Brent Renaud was an internationally acclaimed filmmaker who traveled to the darkest corners of the globe to make documentaries that took audiences to places of great suffering. He died on Sunday, after Russian forces opened fire in Ukraine.
Little Rock, Arkansas native, 50, was collecting material for a report on refugees when his vehicle was struck at an Irpin checkpoint, just outside Kyiv, Ukraine. According to the Ukraine’s Interior Ministry, intense Russian shelling has been occurring in the region over recent days.
Christof Putzel, a friend and filmmaker, said that Renaud was one the most respected independent producers in his time. He had sent Renaud a text just three days prior to his death. Putzel and Renaud won an Alfred I. duPont Columbia University journalism award in 2013 for “Arming the Mexican Cartels”, a documentary about how gun trafficking from the United States fuels rampant drug gang violence.
Putzel said that the man was “the absolute best,” and spoke to The Associated Press by phone from New York City. “He was the best war journalist I knew. This man literally traveled to every conflict zone.
Although the details of Renaud’s death are not yet known by Ukrainian authorities Juan Arredondo, an American journalist, stated that the two were travelling in a vehicle towards the Irpin checkpoint and were shot at. Arredondo said that Renaud was shot in the neck while speaking from a Kyiv hospital. Camilli said to the AP that Arredondo had been hit in his lower back.
“We crossed the first bridge at Irpin. We were filming refugees fleeing. Then we got in a car and someone offered to drive us to the second bridge. They started shooting at us,” Arredondo shared with Camilli in a video interview.
According to Kyiv regional police, the Russian troops had opened fire on Renaud’s car. Oleksandr Markushyn, the mayor of Irpin, stated that journalists would not be allowed to enter the city after the shooting.
Markushyn stated, “In this manner, we want to preserve the lives of both their and our defenders.”
The U.S. State Department stated that it would not comment on Renaud’s death out of respect to his family members, but that they were offering consular assistance.
The U.S. State Department condemned attacks against news professionals and other documenting the conflict.
“We are horrified that journalists and filmmakers–noncombatants–have been killed and injured in Ukraine by Kremlin forces,” the department said via Twitter. “This is yet more gruesome example indiscriminate Kremlin actions.”

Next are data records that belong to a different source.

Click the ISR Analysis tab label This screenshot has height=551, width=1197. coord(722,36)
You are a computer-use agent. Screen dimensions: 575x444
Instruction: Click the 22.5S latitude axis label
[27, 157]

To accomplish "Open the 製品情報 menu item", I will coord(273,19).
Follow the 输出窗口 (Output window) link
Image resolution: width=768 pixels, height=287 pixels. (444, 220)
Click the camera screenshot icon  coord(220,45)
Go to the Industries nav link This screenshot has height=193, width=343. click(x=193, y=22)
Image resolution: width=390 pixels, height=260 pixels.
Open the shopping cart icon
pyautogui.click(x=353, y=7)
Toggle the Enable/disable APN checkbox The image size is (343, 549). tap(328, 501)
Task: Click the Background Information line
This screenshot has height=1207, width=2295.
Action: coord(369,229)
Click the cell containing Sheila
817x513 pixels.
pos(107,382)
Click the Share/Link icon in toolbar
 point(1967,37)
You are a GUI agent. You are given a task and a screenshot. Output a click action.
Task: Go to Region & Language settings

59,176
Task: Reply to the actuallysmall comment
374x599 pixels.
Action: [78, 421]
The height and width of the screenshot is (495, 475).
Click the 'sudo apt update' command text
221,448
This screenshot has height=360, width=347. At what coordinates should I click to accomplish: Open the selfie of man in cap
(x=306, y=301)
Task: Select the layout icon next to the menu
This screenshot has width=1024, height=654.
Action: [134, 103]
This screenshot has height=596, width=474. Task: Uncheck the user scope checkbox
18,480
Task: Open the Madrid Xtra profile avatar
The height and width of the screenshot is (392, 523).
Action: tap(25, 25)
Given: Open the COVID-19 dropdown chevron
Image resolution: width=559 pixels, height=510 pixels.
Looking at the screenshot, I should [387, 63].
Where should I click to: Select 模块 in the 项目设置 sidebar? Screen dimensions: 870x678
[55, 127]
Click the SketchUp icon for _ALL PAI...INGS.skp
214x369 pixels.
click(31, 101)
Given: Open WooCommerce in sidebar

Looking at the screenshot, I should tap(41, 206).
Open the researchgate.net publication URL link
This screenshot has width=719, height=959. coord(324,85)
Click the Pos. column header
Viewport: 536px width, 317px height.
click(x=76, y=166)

The New York-based Committee to Protect Journalists demanded an immediate halt to violence towards journalists and civilians in response to Renaud’s passing.
The committee stated on Twitter that “this kind of attack was totally unacceptable” and violates international law.
TIME issued a statement regretting Renaud’s passing and stating that he was in the region to work on a TIME Studios project focusing on the global refugee crisis.
The statement stated that Brent Renaud’s death has left them “devastated”. “Our hearts are with Brent’s loved ones.”
Renaud, along with his brother Craig won a Peabody Award in “Last Chance High,” an HBO show about a school for at risk youth on Chicago’s West Side. Two duPont-Columbia Journalism Awards and productions for HBO and NBC, Discovery and PBS are just a few of the many achievements that Renaud and Craig have made.
Renaud was also a Harvard Nieman Fellow in 2019 and was a visiting professor for the Center for Ethics in Journalism, University of Arkansas. His brother and he founded the Little Rock Film Festival.
Renaud was also responsible for covering wars in Afghanistan and Iraq, the Haiti earthquake of 2011, political turmoil in Egypt, Libya, and extremism across Africa.
Renaud’s 12-year-old employee, Putzel, expressed gratitude for his courage and passion.
Putzel stated, “Nowhere was too risky.” It was not only his bravery, but also because he cared deeply.
Craig’s brother, Craig’s wife Mami and Taiyo, his nephew, are his survivors.